● **Objective**
From the passage on electronic music, reproduce word for word the stretch that begins at "Related Category: Music: Theory, Forms, And" and stops after "of similar design.".

● **Excerpt provided**
▼

Related Category: Music: Theory, Forms, And Instruments

electronic music or electro-acoustic music, term for compositions that utilize the capacities of electronic media for creating and altering sounds.

Initially, a distinction must be made between the technological development of electronic instruments and the music conceived to utilize the inherent advantages of these instruments. Experiments in electronic tone production began soon after the invention of the vacuum tube. The first important instrument, the Theremin, invented by the Russian Leon Theremin (1896–1993) in 1920, used interference beats of two oscillators to produce sine-wave tones. The Ondes Martinot, invented in 1928, and the Trautonium, invented in 1930, were of similar design.

The earliest pieces of electronic music used recorded sounds that were then electronically altered to create sonic collages. This style, called musique concrete, was developed in Paris in 1948 by Pierre Schaeffer. The invention of the tape recorder in the late 1940s gave composers new means for modifying recorded sounds, including splicing (cutting the tape to create new juxtapositions of sound), speed variation (which changes the pitch of the recorded sound), and mixing (which allowed two or more different recordings to be played back at the same time). In popular music, Les Paul was one of the pioneers of electronic music, inventing the first solid-body electric guitar in 1946 and recording music in the 1950s in an eight-track recording studio of his own design.

▲

● **Extracted information**
▼

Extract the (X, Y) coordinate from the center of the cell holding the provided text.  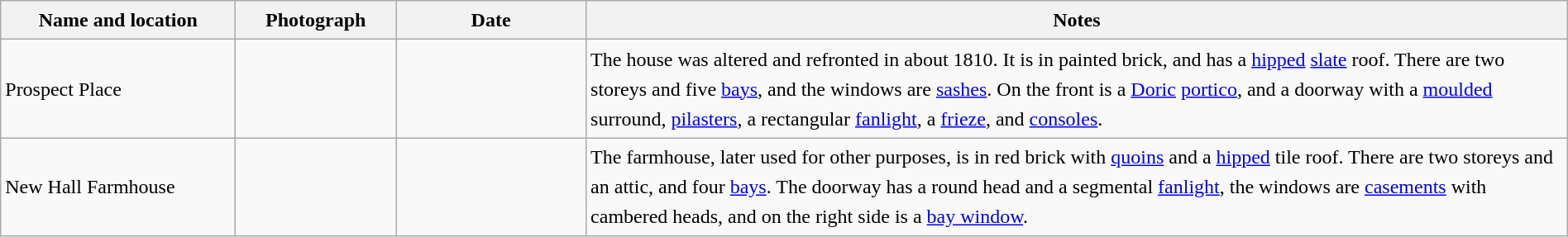
Photograph (316, 20)
Prospect Place (118, 89)
New Hall Farmhouse (118, 187)
Date (491, 20)
Name and location (118, 20)
Notes (1077, 20)
Pinpoint the cell where the given text exists, returning its [X, Y] midpoint coordinate. 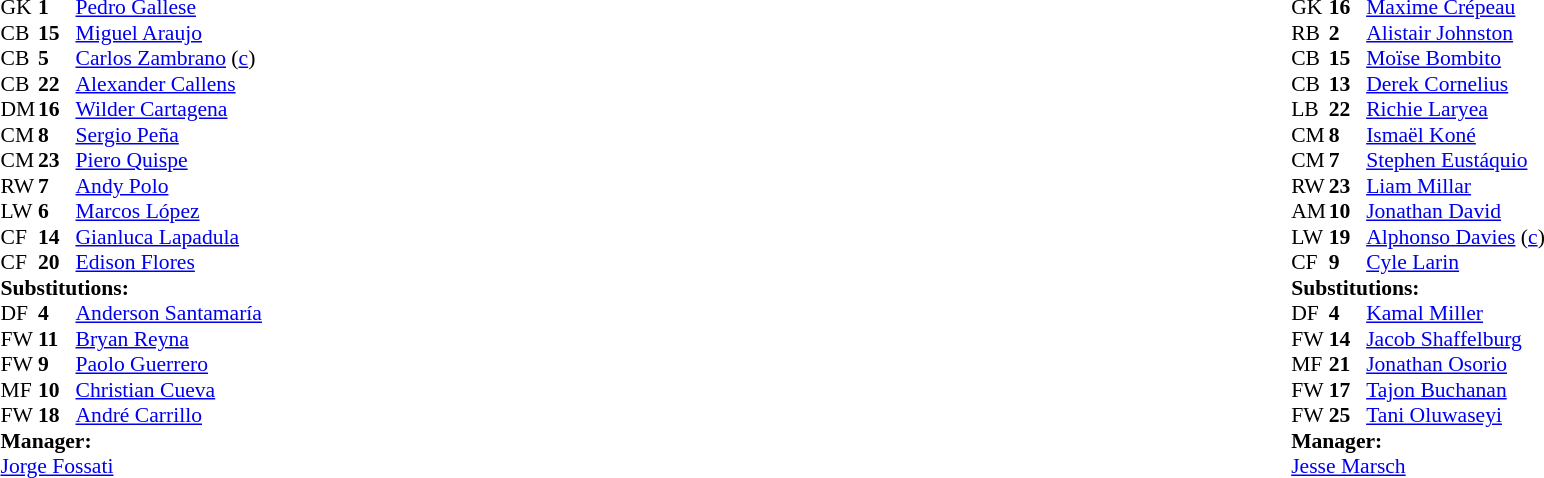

▲

● **Correct answer**
Related Category: Music: Theory, Forms, And Instruments

electronic music or electro-acoustic music, term for compositions that utilize the capacities of electronic media for creating and altering sounds.

Initially, a distinction must be made between the technological development of electronic instruments and the music conceived to utilize the inherent advantages of these instruments. Experiments in electronic tone production began soon after the invention of the vacuum tube. The first important instrument, the Theremin, invented by the Russian Leon Theremin (1896–1993) in 1920, used interference beats of two oscillators to produce sine-wave tones. The Ondes Martinot, invented in 1928, and the Trautonium, invented in 1930, were of similar design.